I could see that it did manage to scan the ground but had issues trying to understand what it was doing, or sort the layers accordingly. In fact, it was adamant that I wasn’t pointing it down at the ground but that I was somehow deep underground pointing it upward.
“What a peculiar artefact. It is interesting to see how these ‘humans’ of yours try to replicate magic.”
I shrugged and started tying the overflowing bags, “You need to use what is available to you, can’t just sit and whine for things you are deprived of. Or never had, to begin with. Knowledge of where ores lie is equally important if you have Spark or not, if you can control the Flow or can’t even sense it. I might argue that material tools are even more useful to us as we can’t just rely on magical strength or the ability to spit fire. Or float like a balloon.”

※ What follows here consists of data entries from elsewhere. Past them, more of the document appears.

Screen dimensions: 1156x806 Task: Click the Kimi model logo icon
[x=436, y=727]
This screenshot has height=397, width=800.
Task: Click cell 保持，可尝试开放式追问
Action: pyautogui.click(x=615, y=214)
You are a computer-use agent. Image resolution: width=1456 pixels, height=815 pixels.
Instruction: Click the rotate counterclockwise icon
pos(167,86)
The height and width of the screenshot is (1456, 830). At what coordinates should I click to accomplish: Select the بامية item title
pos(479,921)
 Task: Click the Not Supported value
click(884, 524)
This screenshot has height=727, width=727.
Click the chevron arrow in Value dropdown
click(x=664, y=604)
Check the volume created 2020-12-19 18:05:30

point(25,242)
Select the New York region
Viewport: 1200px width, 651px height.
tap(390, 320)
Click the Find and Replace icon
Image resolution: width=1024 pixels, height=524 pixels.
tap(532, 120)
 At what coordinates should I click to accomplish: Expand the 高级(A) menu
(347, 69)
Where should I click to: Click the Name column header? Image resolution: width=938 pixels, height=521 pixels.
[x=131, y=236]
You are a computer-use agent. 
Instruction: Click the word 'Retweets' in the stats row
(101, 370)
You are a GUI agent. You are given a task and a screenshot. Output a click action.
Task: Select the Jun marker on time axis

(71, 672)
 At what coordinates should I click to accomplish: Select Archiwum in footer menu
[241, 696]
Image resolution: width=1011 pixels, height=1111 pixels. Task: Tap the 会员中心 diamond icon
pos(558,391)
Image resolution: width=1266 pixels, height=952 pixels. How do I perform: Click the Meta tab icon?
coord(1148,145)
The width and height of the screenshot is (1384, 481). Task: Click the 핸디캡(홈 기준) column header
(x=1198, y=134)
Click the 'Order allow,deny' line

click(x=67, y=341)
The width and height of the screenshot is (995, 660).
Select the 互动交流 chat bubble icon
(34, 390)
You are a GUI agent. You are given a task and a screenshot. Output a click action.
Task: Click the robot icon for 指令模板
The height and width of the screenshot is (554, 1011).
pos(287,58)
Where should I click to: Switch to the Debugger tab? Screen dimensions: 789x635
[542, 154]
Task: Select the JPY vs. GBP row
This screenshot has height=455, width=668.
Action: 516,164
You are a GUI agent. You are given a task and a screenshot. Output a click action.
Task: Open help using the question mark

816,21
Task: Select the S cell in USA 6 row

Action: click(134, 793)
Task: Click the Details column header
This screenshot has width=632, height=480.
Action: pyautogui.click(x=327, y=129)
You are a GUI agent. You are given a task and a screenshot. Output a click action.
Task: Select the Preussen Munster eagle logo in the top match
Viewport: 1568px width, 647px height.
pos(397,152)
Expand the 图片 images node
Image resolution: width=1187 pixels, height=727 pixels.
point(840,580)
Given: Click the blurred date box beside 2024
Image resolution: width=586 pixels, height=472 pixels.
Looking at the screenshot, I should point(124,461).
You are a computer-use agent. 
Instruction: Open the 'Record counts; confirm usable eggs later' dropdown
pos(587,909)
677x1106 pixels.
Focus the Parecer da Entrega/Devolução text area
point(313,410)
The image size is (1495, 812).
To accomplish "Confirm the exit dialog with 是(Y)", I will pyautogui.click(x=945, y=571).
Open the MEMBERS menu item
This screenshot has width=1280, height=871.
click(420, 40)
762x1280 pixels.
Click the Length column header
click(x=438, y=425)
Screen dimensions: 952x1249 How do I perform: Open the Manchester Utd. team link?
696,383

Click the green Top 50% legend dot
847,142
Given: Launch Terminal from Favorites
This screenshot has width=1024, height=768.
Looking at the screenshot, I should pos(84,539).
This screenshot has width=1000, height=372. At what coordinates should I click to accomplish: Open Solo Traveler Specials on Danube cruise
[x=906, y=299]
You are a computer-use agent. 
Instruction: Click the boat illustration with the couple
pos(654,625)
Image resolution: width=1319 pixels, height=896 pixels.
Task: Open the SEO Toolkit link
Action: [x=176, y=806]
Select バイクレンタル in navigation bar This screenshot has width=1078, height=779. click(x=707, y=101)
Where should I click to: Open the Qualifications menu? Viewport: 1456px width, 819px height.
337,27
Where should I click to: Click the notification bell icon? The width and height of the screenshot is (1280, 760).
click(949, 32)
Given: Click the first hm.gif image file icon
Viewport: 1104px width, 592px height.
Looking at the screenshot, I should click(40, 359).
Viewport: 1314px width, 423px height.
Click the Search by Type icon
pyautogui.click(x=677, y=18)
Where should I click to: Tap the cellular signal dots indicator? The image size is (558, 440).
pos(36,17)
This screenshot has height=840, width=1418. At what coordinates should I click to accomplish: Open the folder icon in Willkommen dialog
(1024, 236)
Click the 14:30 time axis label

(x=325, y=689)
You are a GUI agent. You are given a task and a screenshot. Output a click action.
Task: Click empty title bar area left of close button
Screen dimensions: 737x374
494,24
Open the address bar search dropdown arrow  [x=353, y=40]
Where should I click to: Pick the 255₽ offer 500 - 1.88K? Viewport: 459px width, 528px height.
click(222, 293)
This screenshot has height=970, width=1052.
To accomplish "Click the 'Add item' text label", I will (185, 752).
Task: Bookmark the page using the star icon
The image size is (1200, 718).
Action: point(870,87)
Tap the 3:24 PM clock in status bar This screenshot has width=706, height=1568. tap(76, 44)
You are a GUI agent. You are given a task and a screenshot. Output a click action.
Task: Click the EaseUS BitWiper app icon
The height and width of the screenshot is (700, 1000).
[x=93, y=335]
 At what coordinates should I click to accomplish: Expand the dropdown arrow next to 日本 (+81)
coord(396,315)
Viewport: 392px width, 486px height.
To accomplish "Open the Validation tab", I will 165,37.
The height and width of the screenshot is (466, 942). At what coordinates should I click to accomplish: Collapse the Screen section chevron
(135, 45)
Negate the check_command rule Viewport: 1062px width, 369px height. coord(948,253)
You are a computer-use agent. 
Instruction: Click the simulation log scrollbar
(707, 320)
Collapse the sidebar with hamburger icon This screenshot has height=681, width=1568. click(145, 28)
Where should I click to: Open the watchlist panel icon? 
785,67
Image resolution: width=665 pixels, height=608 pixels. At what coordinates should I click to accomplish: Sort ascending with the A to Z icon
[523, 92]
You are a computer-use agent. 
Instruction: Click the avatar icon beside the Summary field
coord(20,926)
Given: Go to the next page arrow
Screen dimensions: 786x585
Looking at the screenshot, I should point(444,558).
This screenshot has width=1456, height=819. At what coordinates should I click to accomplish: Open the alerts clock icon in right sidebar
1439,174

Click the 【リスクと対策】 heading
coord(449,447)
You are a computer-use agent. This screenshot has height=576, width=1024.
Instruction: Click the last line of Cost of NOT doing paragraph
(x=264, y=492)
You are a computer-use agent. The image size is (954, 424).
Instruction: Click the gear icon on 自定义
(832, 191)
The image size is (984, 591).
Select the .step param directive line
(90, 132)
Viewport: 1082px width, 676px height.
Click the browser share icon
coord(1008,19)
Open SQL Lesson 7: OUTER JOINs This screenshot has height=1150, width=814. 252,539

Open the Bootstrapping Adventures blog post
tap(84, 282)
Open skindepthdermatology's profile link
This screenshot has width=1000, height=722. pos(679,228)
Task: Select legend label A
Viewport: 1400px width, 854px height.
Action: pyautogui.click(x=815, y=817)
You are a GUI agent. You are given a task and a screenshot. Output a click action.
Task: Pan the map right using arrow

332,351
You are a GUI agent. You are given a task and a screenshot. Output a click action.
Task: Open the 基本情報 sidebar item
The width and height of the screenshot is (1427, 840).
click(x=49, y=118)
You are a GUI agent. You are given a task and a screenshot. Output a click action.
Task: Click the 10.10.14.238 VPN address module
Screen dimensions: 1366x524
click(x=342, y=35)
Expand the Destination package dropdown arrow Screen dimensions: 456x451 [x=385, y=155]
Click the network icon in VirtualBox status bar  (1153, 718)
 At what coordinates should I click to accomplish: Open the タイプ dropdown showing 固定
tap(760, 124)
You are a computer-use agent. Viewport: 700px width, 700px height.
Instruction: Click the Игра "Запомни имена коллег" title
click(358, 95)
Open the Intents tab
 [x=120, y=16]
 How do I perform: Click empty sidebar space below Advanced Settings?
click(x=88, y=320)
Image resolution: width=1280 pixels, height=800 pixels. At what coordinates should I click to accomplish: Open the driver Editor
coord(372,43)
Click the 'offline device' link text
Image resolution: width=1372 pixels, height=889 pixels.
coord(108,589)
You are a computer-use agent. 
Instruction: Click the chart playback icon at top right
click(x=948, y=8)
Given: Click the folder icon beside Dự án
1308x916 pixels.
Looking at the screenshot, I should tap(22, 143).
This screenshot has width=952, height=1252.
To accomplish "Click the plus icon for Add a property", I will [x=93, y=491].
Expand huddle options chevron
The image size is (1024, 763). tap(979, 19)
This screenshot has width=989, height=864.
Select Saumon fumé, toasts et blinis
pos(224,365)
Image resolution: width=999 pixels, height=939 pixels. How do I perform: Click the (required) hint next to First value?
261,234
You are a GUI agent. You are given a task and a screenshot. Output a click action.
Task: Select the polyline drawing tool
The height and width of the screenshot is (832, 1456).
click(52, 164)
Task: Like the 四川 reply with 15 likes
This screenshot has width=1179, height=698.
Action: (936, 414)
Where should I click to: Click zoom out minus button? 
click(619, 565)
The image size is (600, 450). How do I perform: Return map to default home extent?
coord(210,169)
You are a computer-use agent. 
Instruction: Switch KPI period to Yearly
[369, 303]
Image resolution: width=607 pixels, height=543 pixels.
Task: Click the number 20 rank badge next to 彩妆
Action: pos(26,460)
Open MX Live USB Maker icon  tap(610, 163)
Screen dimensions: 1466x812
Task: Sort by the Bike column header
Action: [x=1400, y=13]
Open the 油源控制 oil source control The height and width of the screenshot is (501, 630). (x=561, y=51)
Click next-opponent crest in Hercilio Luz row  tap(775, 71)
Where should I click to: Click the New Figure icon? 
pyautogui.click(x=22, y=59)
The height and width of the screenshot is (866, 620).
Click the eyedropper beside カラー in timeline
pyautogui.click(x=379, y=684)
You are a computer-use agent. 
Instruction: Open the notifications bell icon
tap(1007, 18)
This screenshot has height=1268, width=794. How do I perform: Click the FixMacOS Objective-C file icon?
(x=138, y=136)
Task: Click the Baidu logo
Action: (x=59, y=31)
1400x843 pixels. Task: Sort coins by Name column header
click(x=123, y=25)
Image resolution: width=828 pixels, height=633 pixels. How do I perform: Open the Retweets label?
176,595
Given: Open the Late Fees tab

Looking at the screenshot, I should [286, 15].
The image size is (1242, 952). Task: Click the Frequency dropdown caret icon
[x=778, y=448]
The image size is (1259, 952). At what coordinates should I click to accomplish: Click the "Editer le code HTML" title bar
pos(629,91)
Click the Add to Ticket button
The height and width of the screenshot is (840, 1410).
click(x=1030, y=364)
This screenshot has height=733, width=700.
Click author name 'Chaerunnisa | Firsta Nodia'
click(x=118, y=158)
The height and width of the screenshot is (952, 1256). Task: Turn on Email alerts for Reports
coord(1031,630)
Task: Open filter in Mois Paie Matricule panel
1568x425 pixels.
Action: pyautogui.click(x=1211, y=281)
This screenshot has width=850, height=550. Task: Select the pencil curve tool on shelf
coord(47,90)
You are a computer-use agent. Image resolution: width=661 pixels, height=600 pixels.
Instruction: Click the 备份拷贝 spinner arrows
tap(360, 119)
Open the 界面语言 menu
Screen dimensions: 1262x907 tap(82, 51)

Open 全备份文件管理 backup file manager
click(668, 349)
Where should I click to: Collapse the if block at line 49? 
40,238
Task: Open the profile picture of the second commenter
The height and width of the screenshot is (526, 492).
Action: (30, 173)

“Hey now! Let me stretch myself. Do you know how many laws are there that prohibit magic within the city walls? Mostly written by some layabouts who couldn’t even last a single real battle without puking their guts out from depletion.” He looked at me sideways, “And keep it secret, will you? Compared to you I have no desire to get married any time soon.”
“Har, har. My lips are sealed.”
“Good, because if I suddenly find myself being chased by an even larger horde of powerful Dominas that still weren’t used to others telling them ‘no’, I will haunt your dreams. Or worse, sic my sister on you.”
“You wouldn’t dare!”
“You would be surprised what I am capable of, especially when I have to resort to drastic measures.” Albin deftly dodged the flying hunk of wires. “By the way, are you going to leave the bones here?”
I looked at the desiccated bones lying in the corner and shrugged, “Might as well. With a Sphere of Negation in place and a properly hidden entrance, nothing would disturb them.”
“A rather morbid thing to say about the remains you claimed as your own,” He scratched his head, “Are you sure you don’t want to make a pyre then?”
Many would consider my approach rather morbid, but I’ve seen plenty of death in both of my lives. As a young slave, I’ve seen others succumbing to hunger and weakness or receive local justice. Slaves were rarely killed as it would mean loss of workforce for the masters, but the very few would be simply tied to the tree and stabbed to death. Usually near the forest so that the local wildlife would clean the body quickly, preventing the spread of any diseases without wasting any firewood.
Navigators were comfortable with shedding their old bodies. For them, the cycle of death and rebirth was a matter of everyday life, and my old remains caused me as much discomfort as some nail clippings. Just another thing my ‘self’ had discarded over time. Especially since the bones didn’t contain any rare elements I currently lacked and the ocular implant was already tucked between my sash and the tunic.
“Because you are right: I am not there. I am here in this flesh, both as Erf and as a Navigator.” I sighed, “And I will call myself their son and nephew. Whether they would accept me or not… Let’s leave, Albin. I got as much as I could stuff into these bags and there is no need to stay here any longer.”
I will be back here eventually, at least with the proper tools to crack the engine block open. Perhaps then I will deal with my past. I had plenty of present and future on my plate right now.